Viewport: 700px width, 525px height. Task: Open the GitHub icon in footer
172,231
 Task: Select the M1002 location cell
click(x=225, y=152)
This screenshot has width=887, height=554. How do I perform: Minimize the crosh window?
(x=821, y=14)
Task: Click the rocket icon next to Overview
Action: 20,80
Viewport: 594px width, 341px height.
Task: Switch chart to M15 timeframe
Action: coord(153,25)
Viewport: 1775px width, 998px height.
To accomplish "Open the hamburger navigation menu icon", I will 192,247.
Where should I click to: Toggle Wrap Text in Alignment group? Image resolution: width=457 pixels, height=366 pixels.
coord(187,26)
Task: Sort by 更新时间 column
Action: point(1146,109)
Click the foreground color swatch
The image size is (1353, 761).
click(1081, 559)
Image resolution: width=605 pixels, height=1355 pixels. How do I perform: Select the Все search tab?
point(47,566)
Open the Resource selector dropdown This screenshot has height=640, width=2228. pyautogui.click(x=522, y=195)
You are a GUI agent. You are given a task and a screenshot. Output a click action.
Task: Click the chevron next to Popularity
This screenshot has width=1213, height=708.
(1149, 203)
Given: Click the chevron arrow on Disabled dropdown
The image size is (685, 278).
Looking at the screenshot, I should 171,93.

* * *

What you are asked to do
Find every line of the entries above that contains the word "pixels" and copy each one.

Solution to the exercise
Where should I click to: Toggle Wrap Text in Alignment group? Image resolution: width=457 pixels, height=366 pixels.
Image resolution: width=605 pixels, height=1355 pixels. How do I perform: Select the Все search tab?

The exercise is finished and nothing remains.